Moving on, the technology part was the best part. I met a little dude there who wanted to play against me in this projected game on the wall, you used your hands and picked up soup cans and collected them on the wall. After we played together, I did the soup can game on my own afterwards and he watched and said I was doing pretty well. Nice. This was driven by a Microsoft Kinect which was cool to see deployed in a museum! Also amazing was that they had an HTC Vive sit-down station for people to experience a 3D video. That was sooooo awesome to see it being used in a public space and to see how people (especially the kids there) were already accustomed to the technology and getting swiftly comfortable with the idea of it.



There was next-to-no instructions for using the Vives, yet people of all ages were successfully using it. It was mostly a 360 Video-style of movie, and no interactions (since you didn't have any controllers), but it was very cool. It was also Michal's first VR experience! Yay! They had a simple box of alcohol wipes to clean your headset after using it, and the exhibit basically ran itself. That was fascinating to see in a museum and to not have 100 nervous attendants watching everyone to make sure they didn't break anything.

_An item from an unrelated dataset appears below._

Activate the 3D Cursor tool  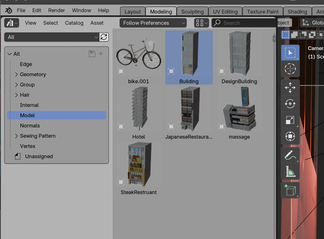coord(290,69)
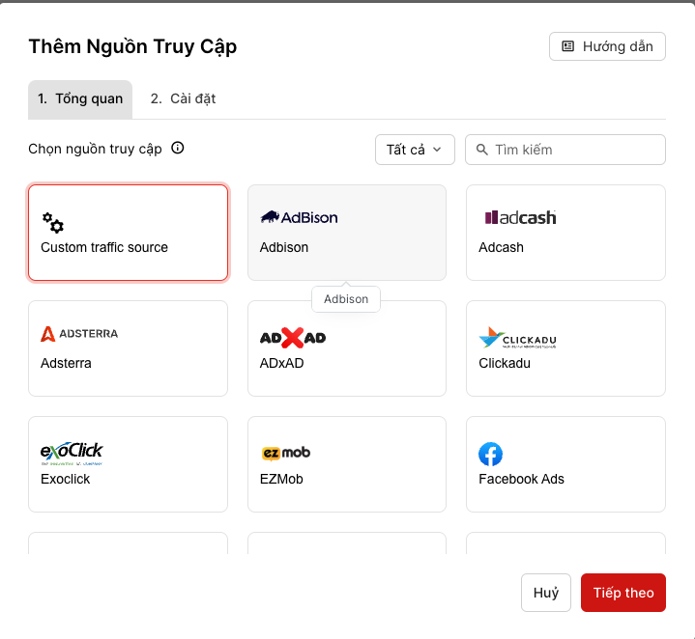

That was a super fun visit. From there we headed out and tried go to to La Poste to get stamps but the line was too long. We continued along the vieux -ville towards the Alimentairum museum... home of the GIANT FORK!!!!!!!!!!! "Stick a fork in me, I'm done." What a weird and funny public art exhibit.







We took the bus back to Montreux but past our hotel this time and got off at the Coop grocery store. They had fun and weird stuff there and we got some snacks. I got a Fanta Lemon-Elderflower which should have been amazing but was unfortunately kinda gross. They also had weird yoghurts there which were awesome, like a fig one.

Soo... much... cheese...
Painted eggs?

"oooh... chocolate"


Packaged Rosti!
Crazy Heinz sauces. What is "American Sandwich Sauce"?!
Uh... I think you translated this wrong...
After a fun shop and buying a few random things, we went back to the hotel for yet another nap.




For dinner, we headed out to Caveau des Vignerons, a place down the road that was a David Leibowitz recommendation. We got the famed "Fondue Moitié-Moitié" (or "Foundue Half-and-Half"), which is a cheese fondue made from half Gruyère and half Vacherin Fribourgeois cheeses. The bread and small potatoes that came along with to dip in the fondue were also awesome. We paired this warm and tasty dinner with white wine from both Montreux and Villeneuve.





So that was super good. We then had a nice (and chilly!) walk back to the hotel to sleep before an early morning wakeup the next day. Good times! Here are a few more photos from a fun gift shop we saw on the way back to the hotel.